* BEGIN EXTRACTED TEXT *

You are forever opposing the Holy Spirit, just as your ancestors (οἱ πατέρες ὑμῶν) used to do. Which of the prophets did your ancestors (οἱ πατέρες ὑμῶν) not persecute? They killed those who foretold the coming of the Righteous One, and now you have become his betrayers and murderers (7:51–52).[41]

Although many commentators claim that Stephen addresses two separate topics in his speech – the rejection of Jesus and the prophesied destruction of the Holy City – these issues were one and the same for Stephen. In short, Stephen claims that it is the idolatrous nationalist theologies of the temple leadership and much of the Jerusalem population that misled them to the point of crucifying their Messiah. This idolatry will ensure their expulsion from the land – just as the idolatrous Israelites in the wilderness rejected their divine liberator for an idol and secured for themselves a future in exile.[42]

There is a distinct pastoral danger in choosing to discuss migration from this angle, because it fails to describe sympathetically the sorrow and the trauma that can result from the loss of one’s homeland. The Bible has much to say about that (see, e.g., Ps 137). But that is not the message that Stephen spoke to his audience. Stephen reminds us that, as painful as it can be to migrate, God’s people are migrants and God migrates with us, sanctifying our deserts.[43] On this earth we are always in Egypt, in Babylon, or in the wilderness, until our liberator brings us home.

3 Social-scientific contributions to a migration-centered reading of Acts

Up to this point, this article has attended to the Stephen narrative, listening to what a scriptural text preoccupied with the themes of land and movement has to say about migration. The following sections will examine how the witness of Scripture can both inform and be informed by two specific social-scientific insights concerning migration, namely, the notions of identity hybridity and migrant integration.[44] With regard to the former, I draw on sociological studies that explain how migrants fuse components of their dominant and non-dominant cultures to create new hybrid identities, then show how Acts highlights the missional efficacy of hybrid believers (such as the “Hellenists,” Stephen, and Paul).

Thereafter, attention turns to the four acculturation profiles adduced by cross-cultural psychologist John W. Berry (marginalization, segregation, assimilation, integration). I will comment on some of the deleterious consequences of low-contact profiles, both in the contemporary United States and as reflected in the Acts 7 allusion to the Exodus generation, as well as on the benefits of fostering migrant integration, as depicted in Acts 6 and 11 and as observed in the contemporary case of the Nasa indigenous displaced people in Colombia. Ultimately, I will illustrate the pertinence of combining social-scientific categories with New Testament interpretation when generating readings of the Scripture that seek to respond constructively to twenty-first century migration.

* END EXTRACTED TEXT *
* BEGIN INFORMATION PROVIDED *

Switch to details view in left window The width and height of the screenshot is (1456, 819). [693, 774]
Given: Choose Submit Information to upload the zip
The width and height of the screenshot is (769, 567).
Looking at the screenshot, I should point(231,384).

* END INFORMATION PROVIDED *

- **OBJECTIVE**
Write out the part of the passage on Stephen's speech and migration that begins at the words "3 Social-scientific contributions" and stops after "Stephen, and Paul).".

- **PROBLEM SOLUTION**
3 Social-scientific contributions to a migration-centered reading of Acts

Up to this point, this article has attended to the Stephen narrative, listening to what a scriptural text preoccupied with the themes of land and movement has to say about migration. The following sections will examine how the witness of Scripture can both inform and be informed by two specific social-scientific insights concerning migration, namely, the notions of identity hybridity and migrant integration.[44] With regard to the former, I draw on sociological studies that explain how migrants fuse components of their dominant and non-dominant cultures to create new hybrid identities, then show how Acts highlights the missional efficacy of hybrid believers (such as the “Hellenists,” Stephen, and Paul).